Heike Raphael-Hernandez

University of Maryland University College, Europe / University of Potsdam, Germany 

 

“Literate Agency: Black Caribbean Empowerment & 18th c. Moravian Church Mission Documents”

 

Discussant: Professor Ugo Nwokeji, Department of African American Studies

Abstract:

A letter written in 1739 to the Danish king, Christian VI., by enslaved Afro-Caribbean Moravians, in which they protest plantation owners’ continued harassment and mistreatment of their missionary work among fellow slaves… Interviews about their former daily lives back in Africa before their captivity… Letters of encouragement and greetings to fellow Native American Moravians in the continental U.S. with reports about their own daily struggles with plantation owners…    

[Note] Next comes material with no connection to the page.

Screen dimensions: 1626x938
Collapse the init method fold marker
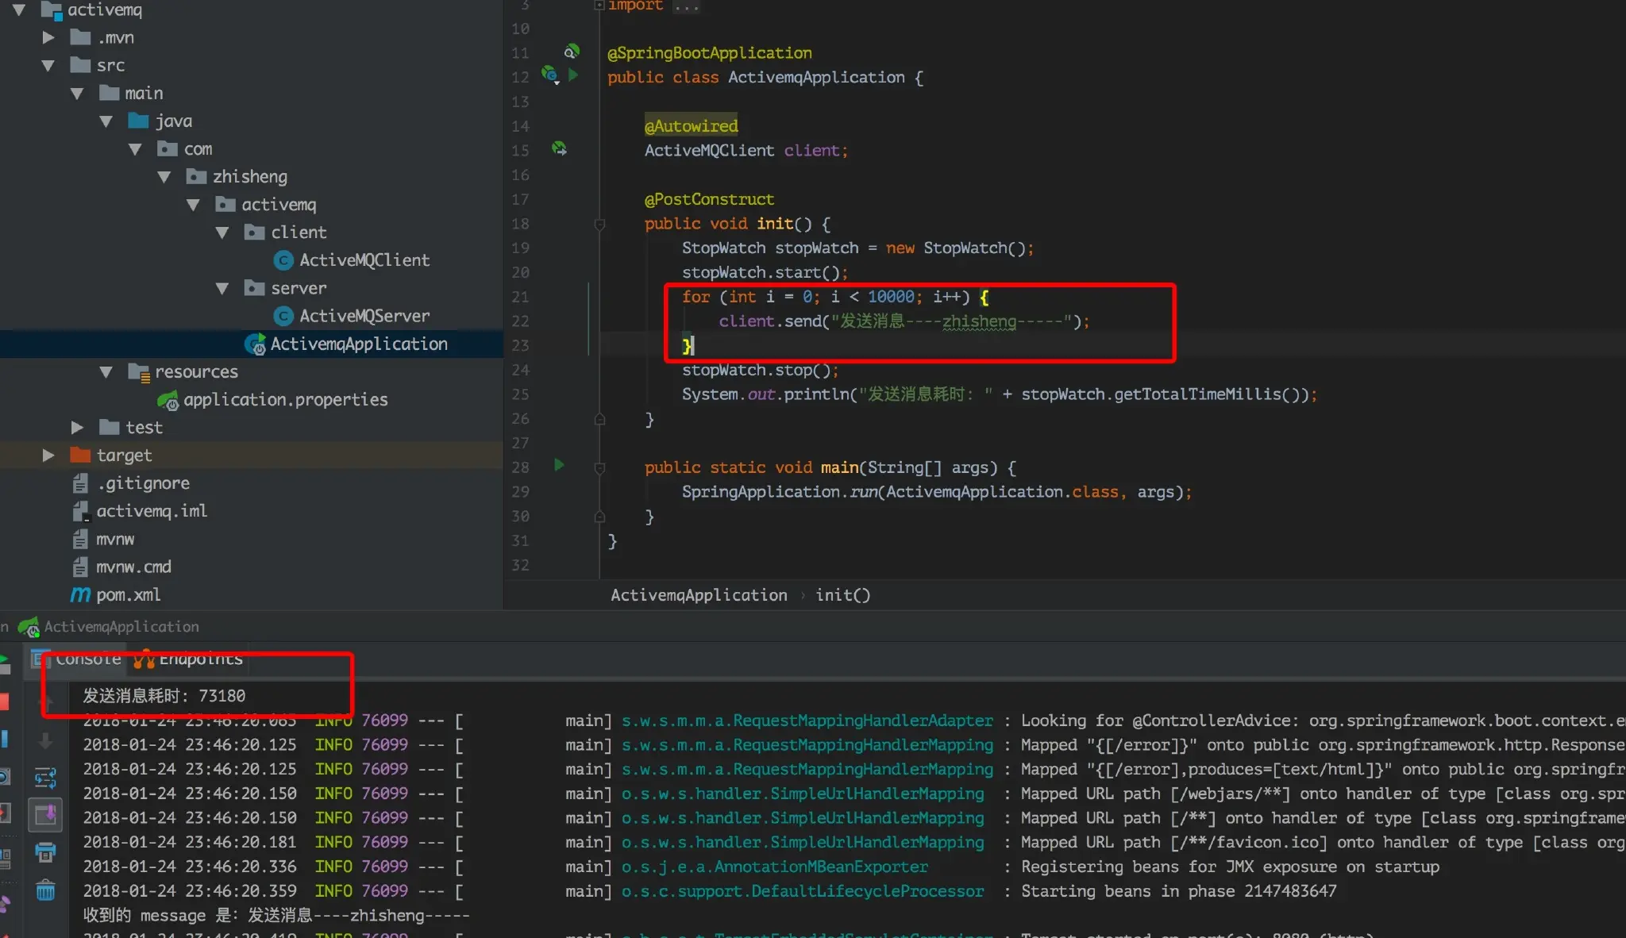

Moravian archives include texts that were written by enslaved and free Afro-Caribbean Moravian members themselves. In addition to the above-mentioned texts, they include, for example, Lebensläufe that can be regarded as small autobiographies all members wrote during the course of their life and that were intended to be read at their funeral as last words and greetings to the congregation. One finds also letters to the communities in Bethlehem, PA and Herrnhut in Europe about daily church and missionary activities. These documents have to be read in very critical ways because these Caribbean Moravian missionary communities were themselves not free of their immediate surroundings’ attitudes and constrains. However, it is with the Moravian missionary community that their African members, enslaved and free, experienced a disruption of racial hierarchies. Because of the belief and practice of total equality and respect Moravian missionaries had for all their members, African members learned not only to read and write—even if the primary goal was to study holy scripture—but also to hold a variety of administrative and theological positions in their congregations.

A close reading of these documents allows one to claim that these texts testify to enslaved Africans’ ability of stealing one’s body out of slavery by performing expressive and literate acts of freedom. These acts can be read as acts of refusal to be dispossessed which consequently lead to an atmosphere that allowed an awakening of possibilities of identities of protests. 

 

Bio

Heike Raphael-Hernandez is Professor of English at the University of Maryland University College, European Division. Currently, she is also the Interim Professor for American Studies at the University of Potsdam, Germany. Her research interests include Diasporic Cultures in intercultural and interracial contexts. She is the editor of Blackening Europe: The African American Presence (Routledge 2004) and AfroAsian Encounters: Culture, History, Politics (co-edited with Shannon Steen, NYU Press 2006). She is author of Contemporary African American Women Writers and Ernst Bloch’s Principle of Hope (Edwin Mellen Press, 2008). She has just completed a manuscript examining film and the global South.